She knocked the butt of her staff against the ground, working up her courage. If she attempted this, she might very well encase herself in a block of ice, or shatter the stonework, or wake up the household, or Maker only knew what else. She was not so much of a fool to think that magic, even something as simple as the primals, should be taken as lightly as all that.

"All right, Marian," she muttered to herself, "try not to give yourself frostbite, eh?"

And so she raised her staff high and called out to the frayed edges of the Fade – and nothing happened.

Again and again, _nothing,_ but for a few scattered blasts of dissipating cold, and a single gust of wind that whipped her cloak and robes around her ankles. Her woolen stockings had done little against the unfortunate draft.

Complete and utter failure.

Her heart sank. Try as she might, no matter how she filled her head with thoughts of drifting snow and howling wind and driving ice, she could not summon the smallest of storms. Dejected, she set her staff aside and slumped down onto the bench.

It was only then that she saw Anders leaning casually against the wall by the door. He crossed his arms over his chest, smirking.

"What are you doing?" he asked.

"I'm picking daisies, what are you doing?" She returned his smirk with a smile.

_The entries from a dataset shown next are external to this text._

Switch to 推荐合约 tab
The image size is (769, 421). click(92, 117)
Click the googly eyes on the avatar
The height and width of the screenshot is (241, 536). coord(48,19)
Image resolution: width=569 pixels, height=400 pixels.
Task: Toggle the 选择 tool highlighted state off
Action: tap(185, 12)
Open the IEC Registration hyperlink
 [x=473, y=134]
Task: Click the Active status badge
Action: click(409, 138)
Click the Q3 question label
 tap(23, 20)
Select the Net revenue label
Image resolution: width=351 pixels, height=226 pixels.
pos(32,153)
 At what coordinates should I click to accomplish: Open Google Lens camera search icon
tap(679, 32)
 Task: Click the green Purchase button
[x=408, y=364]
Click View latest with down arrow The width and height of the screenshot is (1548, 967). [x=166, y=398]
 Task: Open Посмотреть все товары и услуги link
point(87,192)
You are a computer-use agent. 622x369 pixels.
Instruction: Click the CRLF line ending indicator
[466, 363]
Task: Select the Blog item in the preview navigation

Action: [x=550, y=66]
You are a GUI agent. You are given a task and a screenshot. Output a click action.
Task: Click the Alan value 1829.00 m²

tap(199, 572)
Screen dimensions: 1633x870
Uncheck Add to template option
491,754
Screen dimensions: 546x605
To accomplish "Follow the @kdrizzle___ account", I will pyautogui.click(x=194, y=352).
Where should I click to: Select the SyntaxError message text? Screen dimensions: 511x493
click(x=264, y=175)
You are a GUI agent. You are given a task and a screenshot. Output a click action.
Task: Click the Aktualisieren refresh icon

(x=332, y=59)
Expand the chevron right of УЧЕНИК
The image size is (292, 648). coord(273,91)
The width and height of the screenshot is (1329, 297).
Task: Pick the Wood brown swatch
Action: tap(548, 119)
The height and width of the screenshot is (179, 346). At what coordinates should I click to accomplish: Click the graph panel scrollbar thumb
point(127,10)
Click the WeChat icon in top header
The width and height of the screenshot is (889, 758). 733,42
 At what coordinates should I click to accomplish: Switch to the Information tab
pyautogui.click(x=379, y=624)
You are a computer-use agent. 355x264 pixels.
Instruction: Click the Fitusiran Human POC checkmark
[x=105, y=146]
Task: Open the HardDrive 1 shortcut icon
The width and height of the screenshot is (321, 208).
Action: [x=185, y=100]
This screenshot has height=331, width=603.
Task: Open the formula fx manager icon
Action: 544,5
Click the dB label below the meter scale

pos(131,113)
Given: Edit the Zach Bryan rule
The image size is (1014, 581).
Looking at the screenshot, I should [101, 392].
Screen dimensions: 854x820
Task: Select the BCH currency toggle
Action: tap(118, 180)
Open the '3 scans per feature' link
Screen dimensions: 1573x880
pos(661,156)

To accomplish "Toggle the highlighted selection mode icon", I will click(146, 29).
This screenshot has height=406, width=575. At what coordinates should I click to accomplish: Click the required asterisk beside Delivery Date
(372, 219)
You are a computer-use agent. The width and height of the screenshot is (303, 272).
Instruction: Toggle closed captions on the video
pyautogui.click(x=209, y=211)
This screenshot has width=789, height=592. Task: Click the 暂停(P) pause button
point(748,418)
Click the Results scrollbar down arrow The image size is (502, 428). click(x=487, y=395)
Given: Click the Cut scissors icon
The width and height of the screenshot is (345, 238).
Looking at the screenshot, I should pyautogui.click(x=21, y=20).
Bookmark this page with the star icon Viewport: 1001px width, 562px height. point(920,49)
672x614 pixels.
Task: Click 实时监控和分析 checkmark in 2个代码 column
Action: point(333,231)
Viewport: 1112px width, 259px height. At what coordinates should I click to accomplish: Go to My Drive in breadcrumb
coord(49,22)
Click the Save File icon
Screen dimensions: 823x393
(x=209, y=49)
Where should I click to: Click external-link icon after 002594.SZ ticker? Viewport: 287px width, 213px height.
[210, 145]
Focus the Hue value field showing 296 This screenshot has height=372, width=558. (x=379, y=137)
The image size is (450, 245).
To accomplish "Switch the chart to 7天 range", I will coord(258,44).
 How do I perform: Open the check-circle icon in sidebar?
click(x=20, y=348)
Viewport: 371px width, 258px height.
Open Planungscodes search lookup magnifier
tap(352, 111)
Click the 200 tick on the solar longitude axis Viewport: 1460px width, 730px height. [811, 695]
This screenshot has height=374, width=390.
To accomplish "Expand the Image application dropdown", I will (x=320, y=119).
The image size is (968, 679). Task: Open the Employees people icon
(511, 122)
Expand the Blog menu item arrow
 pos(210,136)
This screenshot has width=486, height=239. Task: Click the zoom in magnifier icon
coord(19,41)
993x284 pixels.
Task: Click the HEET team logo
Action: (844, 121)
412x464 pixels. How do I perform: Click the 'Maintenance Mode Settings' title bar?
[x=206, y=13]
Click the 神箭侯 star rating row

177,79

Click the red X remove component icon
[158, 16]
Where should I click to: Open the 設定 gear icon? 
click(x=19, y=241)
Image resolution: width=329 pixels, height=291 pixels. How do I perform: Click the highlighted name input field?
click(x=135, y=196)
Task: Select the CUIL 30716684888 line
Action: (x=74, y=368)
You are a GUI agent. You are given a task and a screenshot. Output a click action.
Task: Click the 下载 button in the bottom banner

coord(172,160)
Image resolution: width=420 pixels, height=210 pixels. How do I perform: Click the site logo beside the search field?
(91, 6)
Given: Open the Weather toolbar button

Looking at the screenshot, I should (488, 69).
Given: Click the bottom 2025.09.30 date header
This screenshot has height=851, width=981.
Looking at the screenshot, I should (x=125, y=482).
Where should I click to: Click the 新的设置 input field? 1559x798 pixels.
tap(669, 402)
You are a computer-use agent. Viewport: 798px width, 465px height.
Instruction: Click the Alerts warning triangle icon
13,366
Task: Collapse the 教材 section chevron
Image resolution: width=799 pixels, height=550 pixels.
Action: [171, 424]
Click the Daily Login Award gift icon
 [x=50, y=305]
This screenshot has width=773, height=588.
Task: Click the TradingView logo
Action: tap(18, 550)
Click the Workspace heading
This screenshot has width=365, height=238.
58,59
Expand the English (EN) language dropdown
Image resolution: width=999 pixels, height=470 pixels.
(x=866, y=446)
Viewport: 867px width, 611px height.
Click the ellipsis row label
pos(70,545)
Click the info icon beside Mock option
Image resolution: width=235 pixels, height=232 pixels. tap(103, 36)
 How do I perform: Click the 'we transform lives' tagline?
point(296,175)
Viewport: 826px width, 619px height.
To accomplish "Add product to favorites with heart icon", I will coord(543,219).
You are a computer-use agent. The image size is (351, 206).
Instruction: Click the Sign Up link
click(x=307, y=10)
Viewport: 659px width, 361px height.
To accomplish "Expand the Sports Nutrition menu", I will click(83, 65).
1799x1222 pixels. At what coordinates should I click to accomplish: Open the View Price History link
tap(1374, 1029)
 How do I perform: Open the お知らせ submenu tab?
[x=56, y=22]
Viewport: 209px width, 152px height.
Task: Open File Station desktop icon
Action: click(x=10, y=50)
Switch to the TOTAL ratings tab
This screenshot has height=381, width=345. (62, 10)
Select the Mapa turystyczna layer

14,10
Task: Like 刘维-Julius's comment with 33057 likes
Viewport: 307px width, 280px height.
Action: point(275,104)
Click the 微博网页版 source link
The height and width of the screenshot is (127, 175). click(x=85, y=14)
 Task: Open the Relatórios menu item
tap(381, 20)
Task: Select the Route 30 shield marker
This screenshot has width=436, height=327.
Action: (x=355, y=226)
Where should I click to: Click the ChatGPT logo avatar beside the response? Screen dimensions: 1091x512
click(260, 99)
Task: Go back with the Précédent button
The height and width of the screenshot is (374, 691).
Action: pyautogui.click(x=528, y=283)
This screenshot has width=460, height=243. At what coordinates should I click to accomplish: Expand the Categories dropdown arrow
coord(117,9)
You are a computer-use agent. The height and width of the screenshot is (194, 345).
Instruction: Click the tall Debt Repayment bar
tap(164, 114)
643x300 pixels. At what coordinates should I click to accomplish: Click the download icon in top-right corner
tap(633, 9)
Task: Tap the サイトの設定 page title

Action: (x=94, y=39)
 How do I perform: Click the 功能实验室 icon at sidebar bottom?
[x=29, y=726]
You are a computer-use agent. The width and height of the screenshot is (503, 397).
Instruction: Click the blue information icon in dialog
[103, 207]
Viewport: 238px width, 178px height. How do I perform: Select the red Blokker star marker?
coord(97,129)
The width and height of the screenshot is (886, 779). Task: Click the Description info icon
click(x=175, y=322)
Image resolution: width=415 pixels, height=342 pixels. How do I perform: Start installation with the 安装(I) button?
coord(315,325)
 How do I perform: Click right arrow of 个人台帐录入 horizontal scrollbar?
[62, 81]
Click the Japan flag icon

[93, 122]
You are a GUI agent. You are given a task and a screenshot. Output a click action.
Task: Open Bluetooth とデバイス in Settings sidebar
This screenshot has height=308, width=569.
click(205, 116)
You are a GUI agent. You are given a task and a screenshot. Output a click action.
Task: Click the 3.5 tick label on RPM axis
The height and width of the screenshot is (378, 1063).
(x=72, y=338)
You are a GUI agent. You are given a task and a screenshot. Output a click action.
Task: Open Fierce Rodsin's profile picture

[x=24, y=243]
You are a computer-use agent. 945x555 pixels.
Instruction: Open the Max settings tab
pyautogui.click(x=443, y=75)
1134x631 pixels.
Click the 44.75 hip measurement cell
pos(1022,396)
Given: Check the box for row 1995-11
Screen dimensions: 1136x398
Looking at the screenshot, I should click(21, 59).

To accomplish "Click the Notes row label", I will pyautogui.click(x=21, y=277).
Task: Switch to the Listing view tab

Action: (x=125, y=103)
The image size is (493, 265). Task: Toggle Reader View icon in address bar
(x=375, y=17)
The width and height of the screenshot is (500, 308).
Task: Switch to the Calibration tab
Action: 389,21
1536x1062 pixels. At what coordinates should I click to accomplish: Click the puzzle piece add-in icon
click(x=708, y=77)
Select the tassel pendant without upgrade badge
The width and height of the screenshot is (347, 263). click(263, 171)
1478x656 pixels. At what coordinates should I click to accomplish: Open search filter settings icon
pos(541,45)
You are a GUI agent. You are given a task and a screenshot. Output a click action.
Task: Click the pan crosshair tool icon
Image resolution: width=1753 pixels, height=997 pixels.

"I'm watching – well, I don't quite know what I'm watching, but it's rather amusing," he said.

"I do try," she said, and frowned. "I didn't know you were coming tonight."

"I hadn't planned on it," he said. He pushed away from the wall and she stood from her bench and they met in an embrace at the center of the courtyard. His cloak was rough-spun and weathered, and it felt scratchy and comforting against her cheek.

"Now tell me, what were you doing?" he asked. "Are you practicing a new spell?"

She grinned up at him. "Was it that obvious?"

"Well, normally people don't wave their arms around like that unless they are casting magics or having some sort of fit."

"Is that so?" said Hawke, scowling.

"I am a healer, I do know these things."

While she was not convinced, she was not so insulted as to ignore an opportunity that had presented itself so fortuitously. "If you must know," she said, giving him her most charming and impossibly disarming smile. "I was trying to make it snow."

"You – why? _How_?"

"Magic, naturally."

Anders searched her face for sign of another ruse, and she hated to disappoint him, but she tried her very best to look the honest sort. "Hawke –" he began.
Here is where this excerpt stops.